▶ [WHAT YOU NEED TO DO]: Going from the line that contains "This screenshot has" through the last line of the records, set down each line again exactly, both included, with pictures left out.

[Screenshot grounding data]
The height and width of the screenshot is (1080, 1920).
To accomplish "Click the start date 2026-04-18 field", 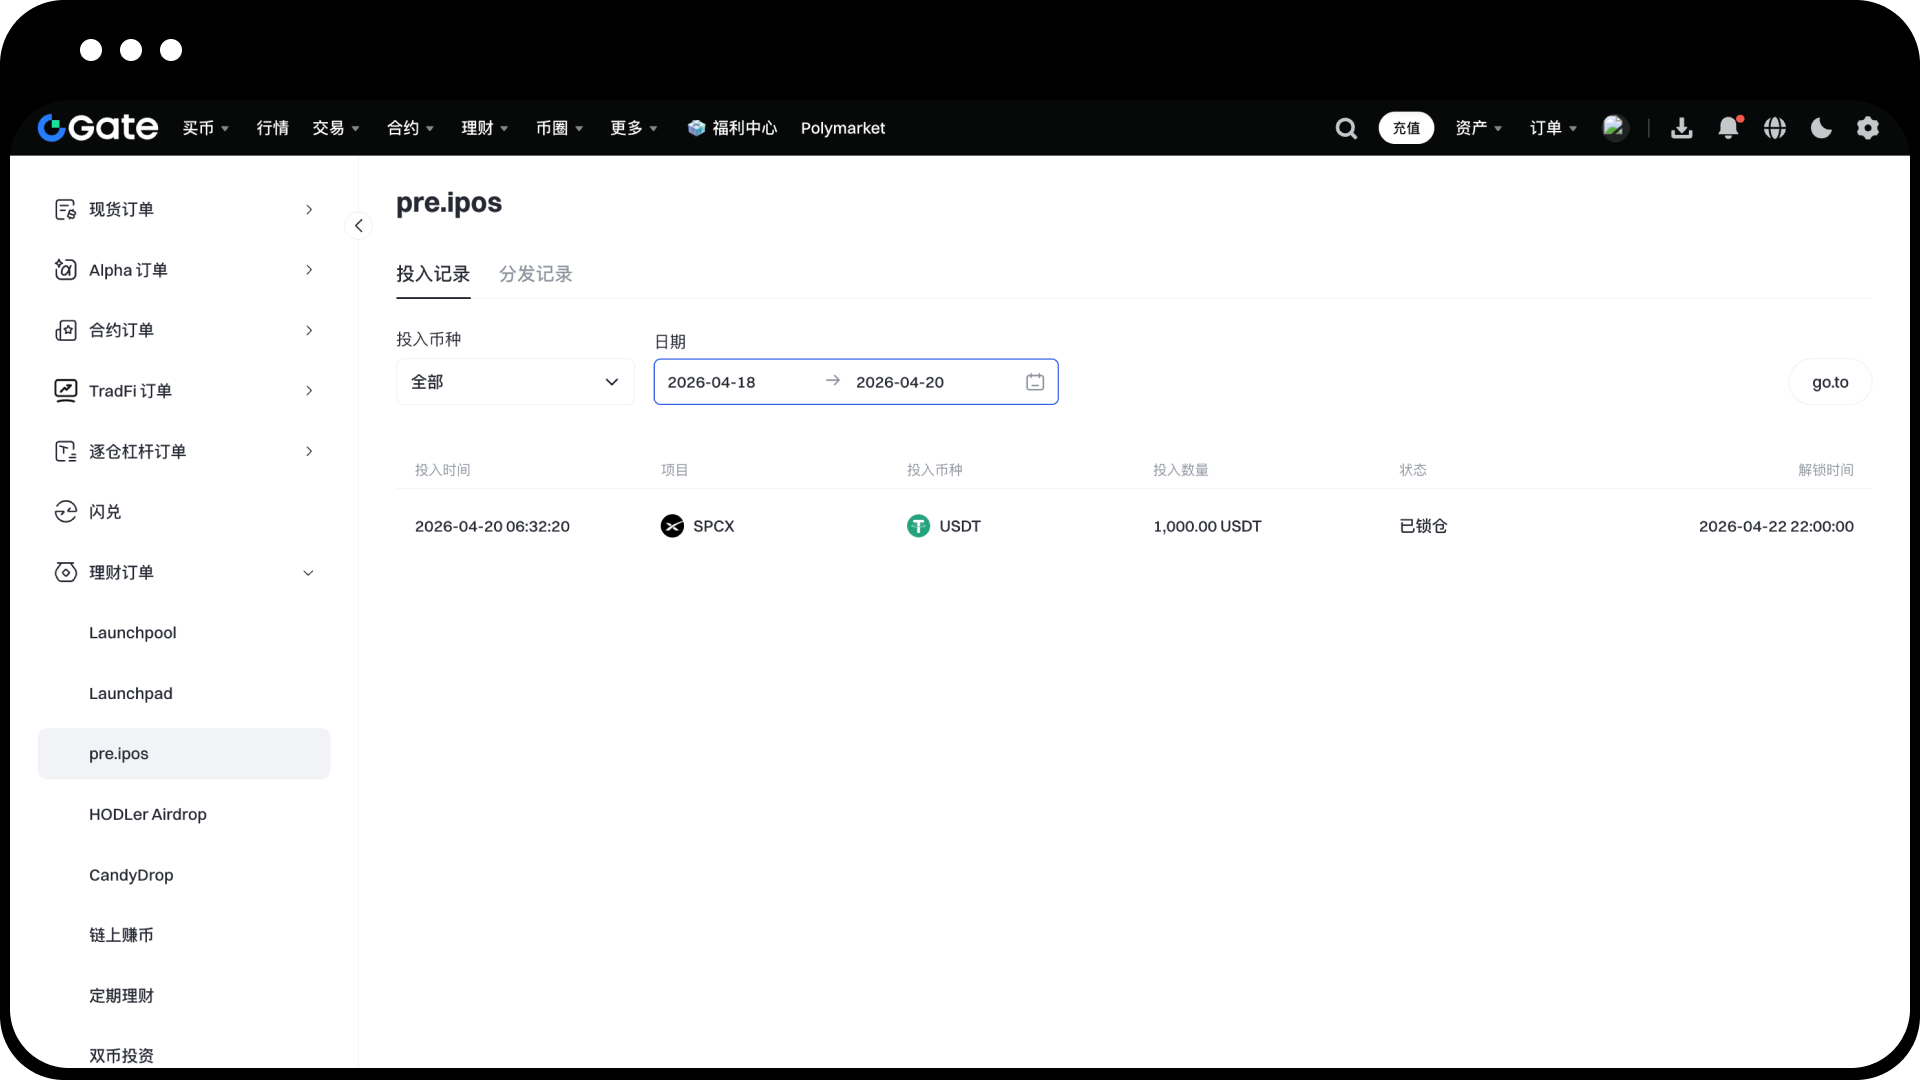I will [712, 382].
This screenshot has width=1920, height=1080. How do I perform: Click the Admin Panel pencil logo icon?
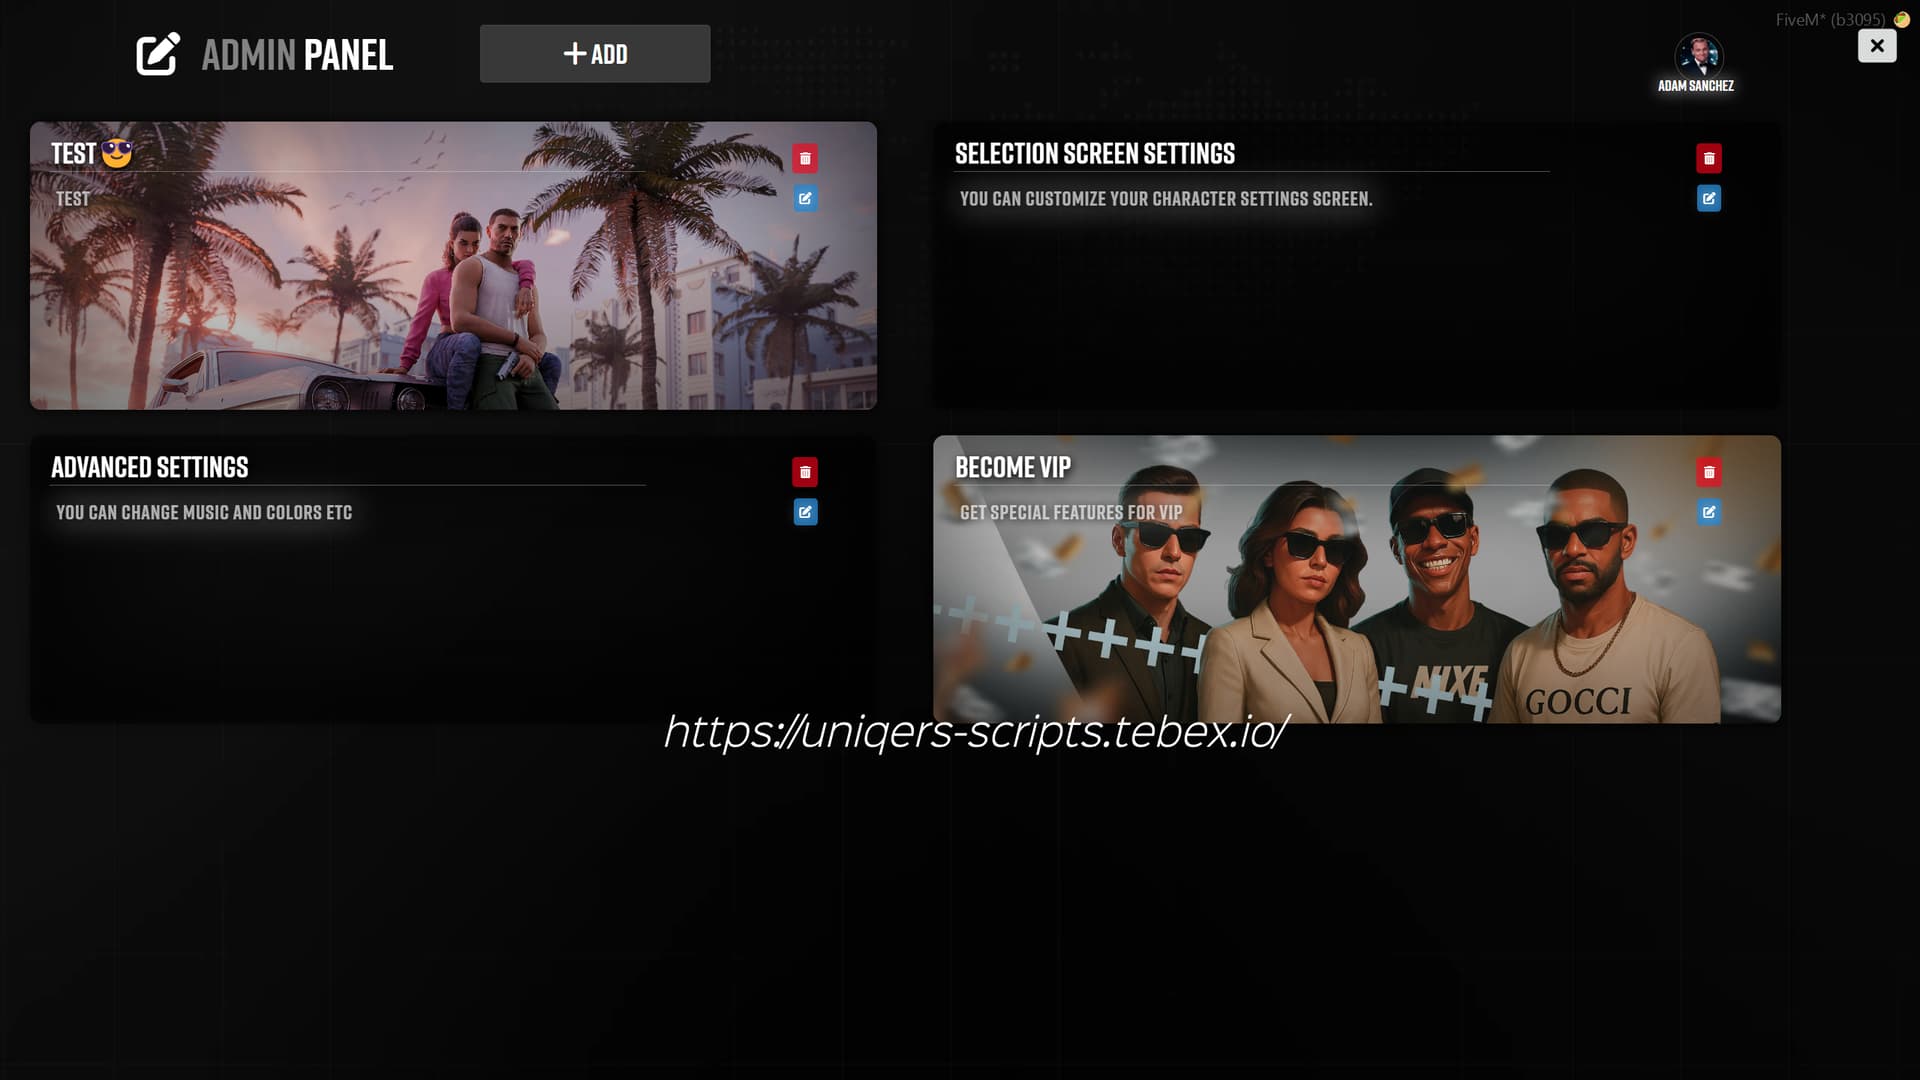(x=158, y=54)
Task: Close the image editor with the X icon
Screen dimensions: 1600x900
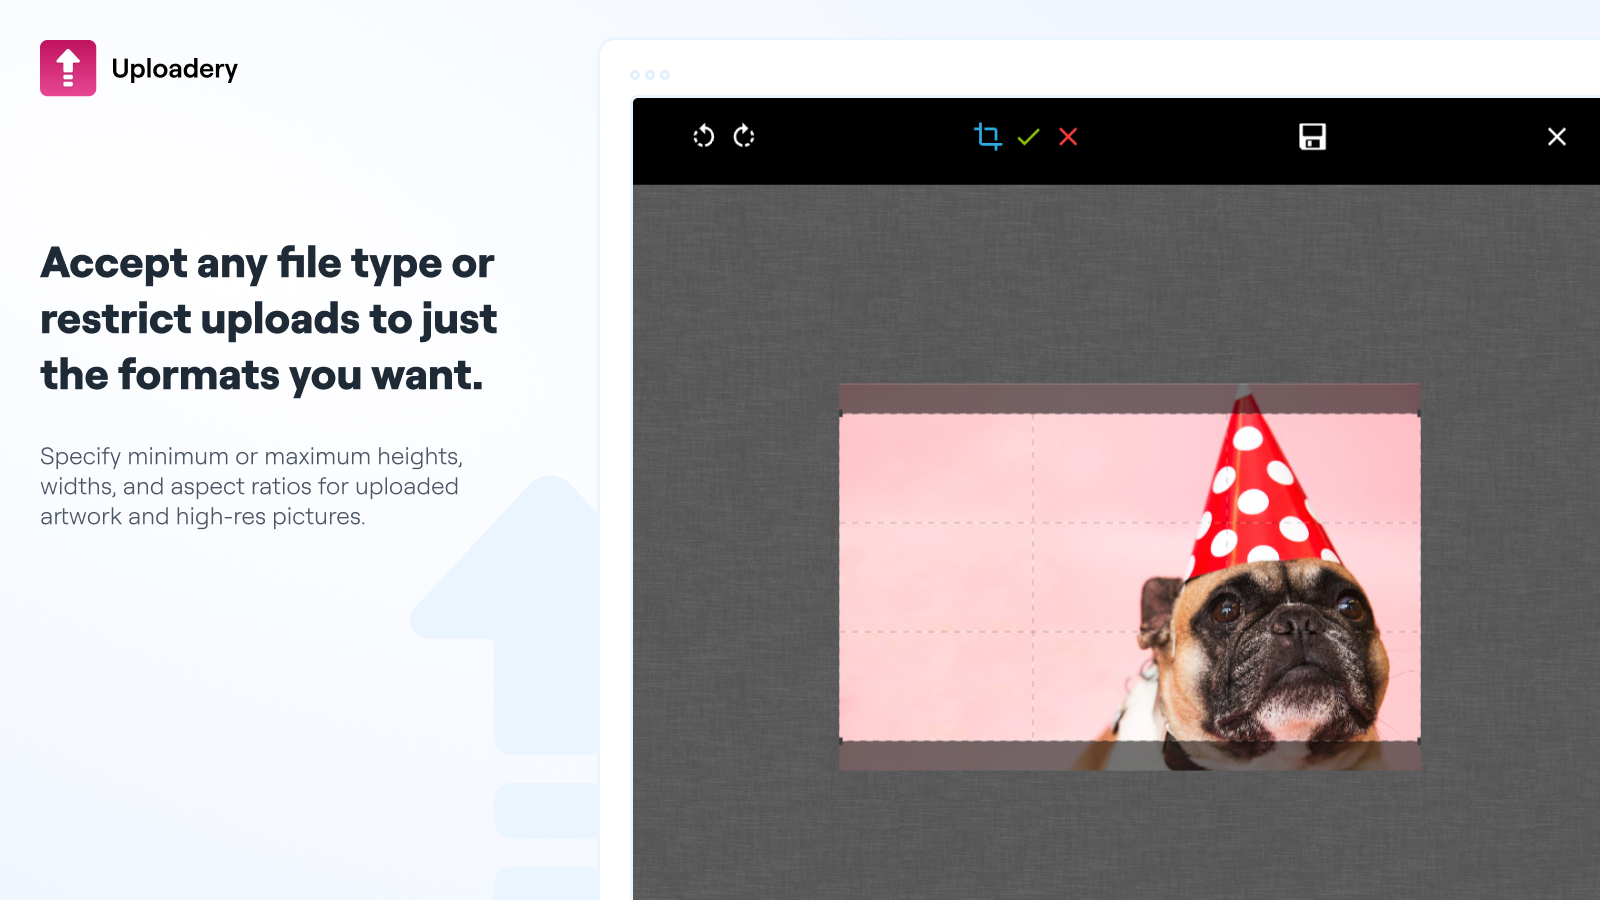Action: [1557, 137]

▶ [TASK SOLUTION]:
This screenshot has width=1920, height=1080. How do I perform: Click the Admin Panel pencil logo icon?
(x=158, y=54)
Task: Close the image editor with the X icon
Screen dimensions: 1600x900
Action: [1557, 137]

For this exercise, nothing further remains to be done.